Like Robert Downey Jr.’s Iron Man, but unlike most superhero films, I want to see more stories about Gal Gadot’s blazzingly heroic Wonder Woman. It’s not just super, it’s superb.
 

Simply put: Wonder no more, Wonder Woman beaks the mold.
 

Award potential: In the mix for Best FX and Best Original Score and Best Sound and Sound Mixing Oscar categories. Look for Gal Gadot to be mentioned in early Golden Globe shortlists.

The Ten Buck Review:
Worth ten bucks.




Wednesday, May 10, 2017

Snatched

Schumer’s next Trainwreck.

Amy Schumer’s infectious Trainwreck was one of the more laugh-filled theater gifts to

audiences in years. Goldie Hawn’s Private Benjamin and Overboard are comic staples. A pairing of these two blondes having fun should be at least half as funny as their best work, right?

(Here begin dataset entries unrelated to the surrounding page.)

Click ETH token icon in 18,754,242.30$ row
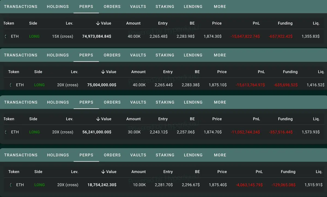Image resolution: width=327 pixels, height=197 pixels. pos(10,185)
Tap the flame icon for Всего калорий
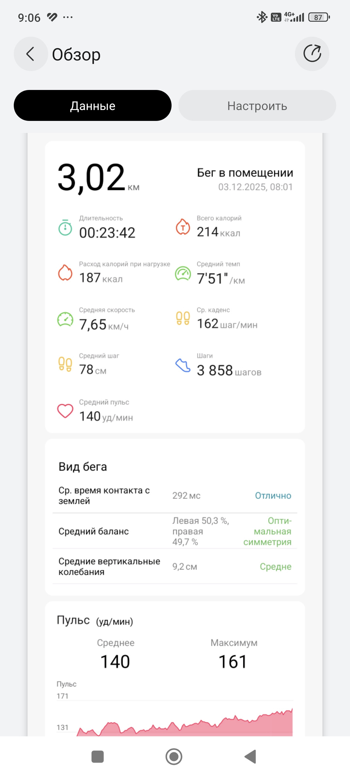The height and width of the screenshot is (777, 350). (x=183, y=227)
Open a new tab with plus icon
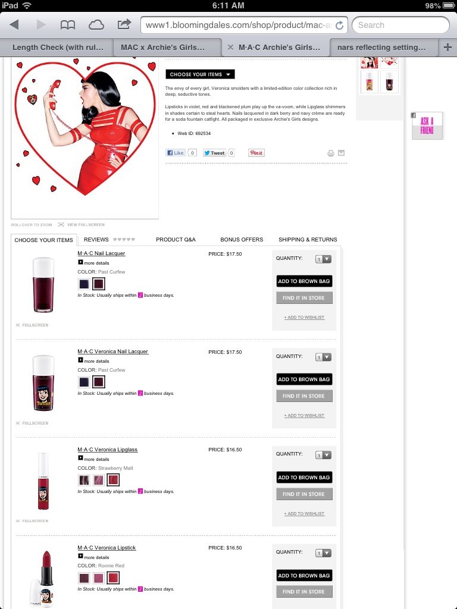 point(447,47)
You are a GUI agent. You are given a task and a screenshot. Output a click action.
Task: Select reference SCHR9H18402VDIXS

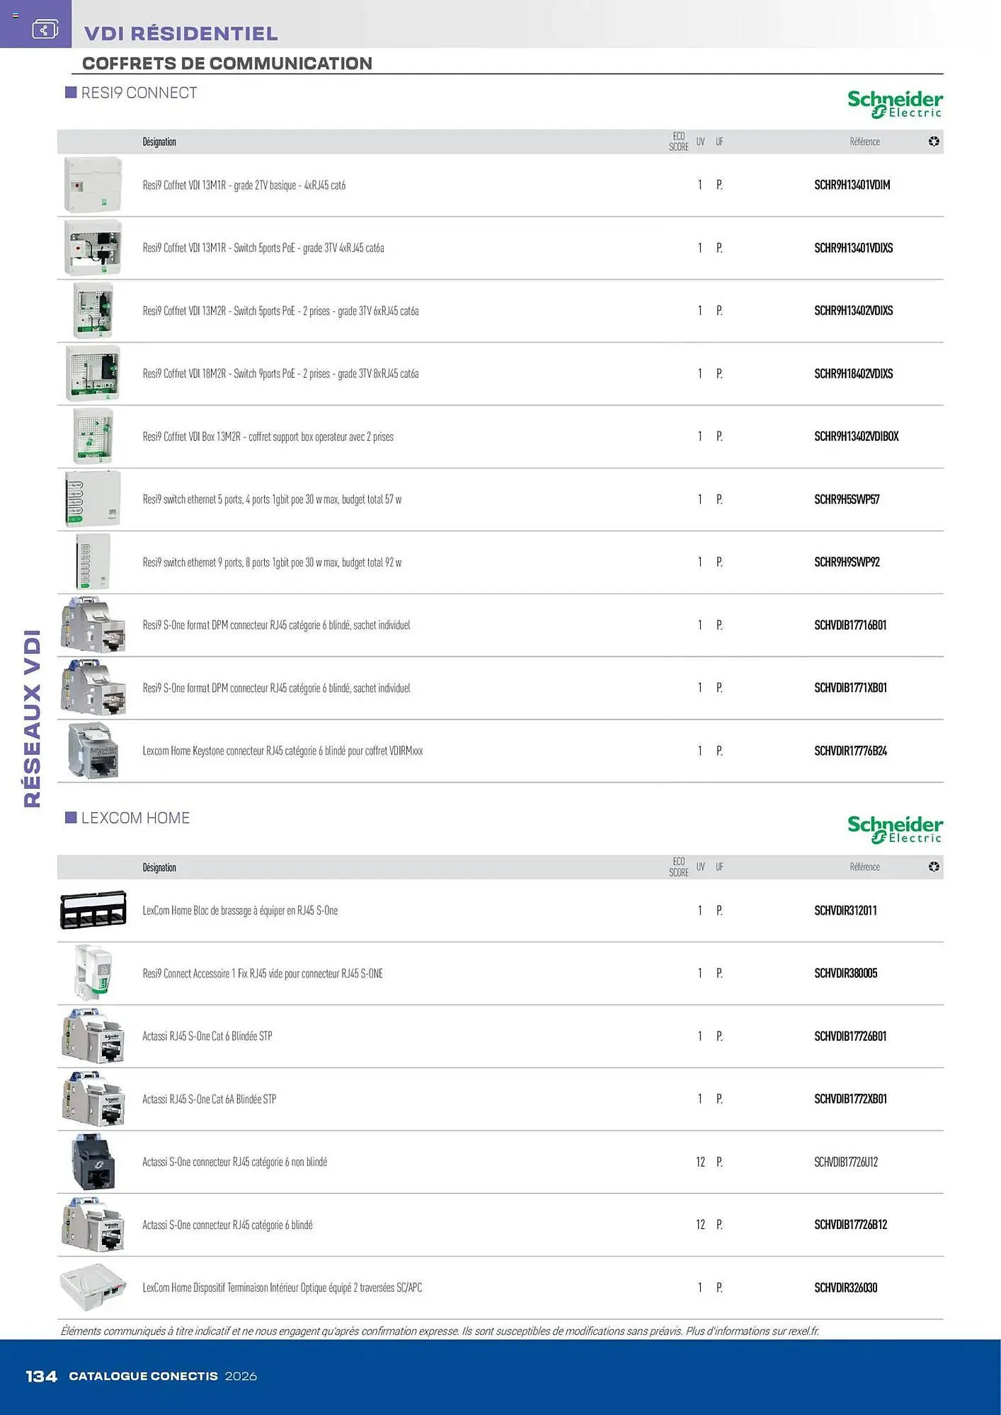(x=854, y=374)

The talents of Schumer and Hawn elevate this comedy for sure, but I’m sad to say that this project should have been cast overboard. The script is an ‘80s comedy throwback, complete with South American stereotypes, punched up with the expected gross out gags of modern rom-coms and bro-coms. I think they picked the two worst parts of those decades; it’s a long hour and a half.

Turns out, casting this duo, who we love individually as irreverent free spirits, means that someone has to play it straight. As a result, Hawn's uptight mom character doesn’t give her a chance to shine.

I did laugh a lot, but there was a lot of eye-rolling in between. Amy Schumer falling on her face gets some cheap laughs, but it’s not so funny for ticket buyers that this film also falls on its face.

Simply put: It should be one mother of a comedy. It isn’t.

Award potential: None.

The Ten Buck Review: Not worth ten bucks, but if you want to see these two together and need some cheap laughs on a Mother’s Day outing, I’ll understand.